Wednesday, July 11, 2012

What's in a name?


This is the Schöner Brunnen (Beautiful Fountain) one of the most famous sights in Nuremberg's Hauptmarkt (market square). It really is beautiful, albeit in a very, very ornate sort of way - apparently they weren't super into minimalism in the 14th century. It was encased in concrete during the Second World War, which is why it's still standing today even though 85% of Nuremberg's old town was leveled by Allied bombing raids.


There's a local legend that turning the brass ring set into the decorative iron fence will bring good luck, but this is clearly a trap because there are actually two rings. There's always a crowd of tourists standing in front of/having their picture taken with each ring and no one's ever been able to tell me for sure which one's the "right" one. And since the "wrong" one is said to make you pregnant, I figure it's better to just stay away from the rings altogether.


In the winter, it's a centrepiece of the world-renowned (WORLD-RENOWNED, LADIES AND GENTLEMEN) Nuremberg Christmas Market and looks particularly pretty all lit up.

Monday, July 9, 2012

Canada Tag

After a spectacular Canada Day last year (I climbed through a garden at the university to find and hug a maple tree and taught some friends to sing O Canada - a year later, they only remember the first two words and insist on singing them to the tune of O Tannenbaum), I decided to step things up with a red and white (Canadaaaaa!) wine party this year.


 Michi baked this cool cake!


 Some of us got maple leaf tattoos!


And some of us encouraged minors to drink, which I do not
condone and neither does Canada.

I also, of course, tied myself in knots trying to explain what exactly Canada Day celebrates. "Well, the signing of the British North America Act, of course. Well no, we still weren't really a country. Well no, the constitution happened a lot later. Well no, but it kind of made Canada a "thing", you know? Just have some more wine. MAPLE SYRUP."

Tuesday, July 3, 2012

Austria goes pop

I was in Austria over the weekend and seized the opportunity to pick up a bottle of Almdudler, the quintessential Austrian soft drink.


No fewer than 32 Alpine herbs (and a shitload of sugar, of course) combine to create a beverage that tastes almost exactly like apple juice. It's magical.

Monday, July 2, 2012

Going over to the dark side

There's an inexplicable belief in Germany that herbal tea is somehow "real tea", as opposed to the coloured hot water it really is. In fact, herbal tea is the default in Germany.
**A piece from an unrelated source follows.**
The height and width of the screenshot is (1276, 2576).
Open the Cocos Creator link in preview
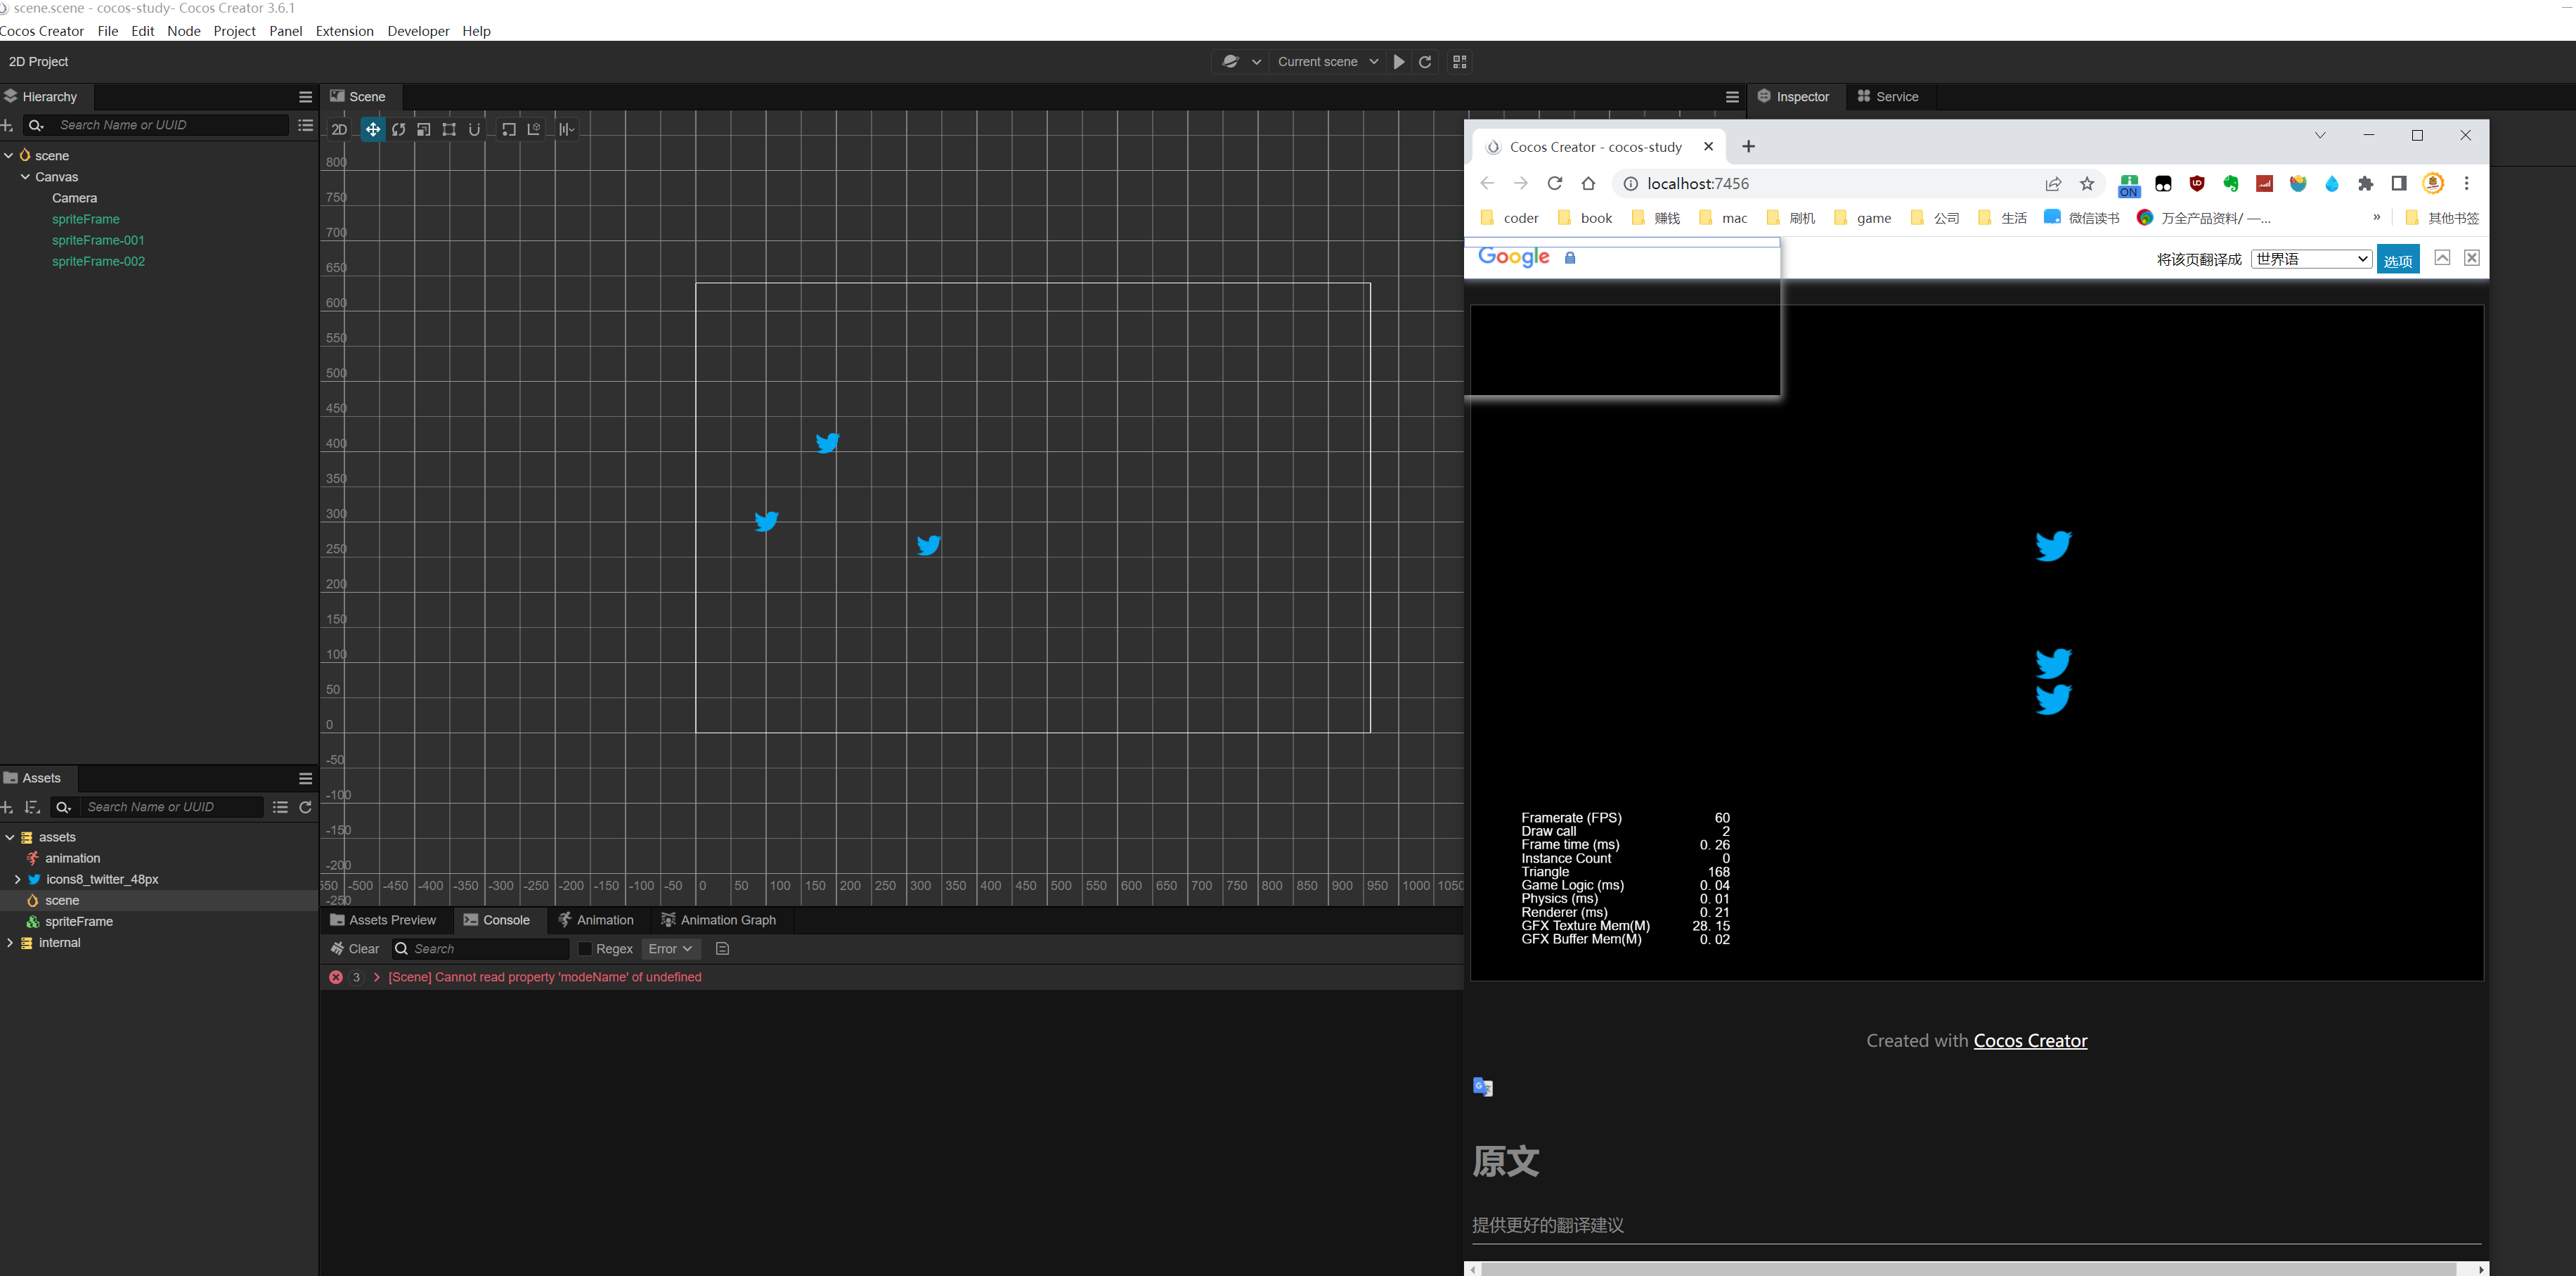tap(2030, 1041)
If you want real tea, you have to specifically ask for "black tea" or "green tea" or else you're getting some sort of Hagebütte-Holunderblüten-Sonnenblumenblütenblätter-Schwachsinn (rosehip-elderflower-sunflower-petal-nonsense).

Anyway, the Empire (and not the British one) has won. I woke up this morning to a grey, depressing sky and my first thought was, "Ooo what about brewing a nice herbal tea and answering a few emails?" This simply will not do.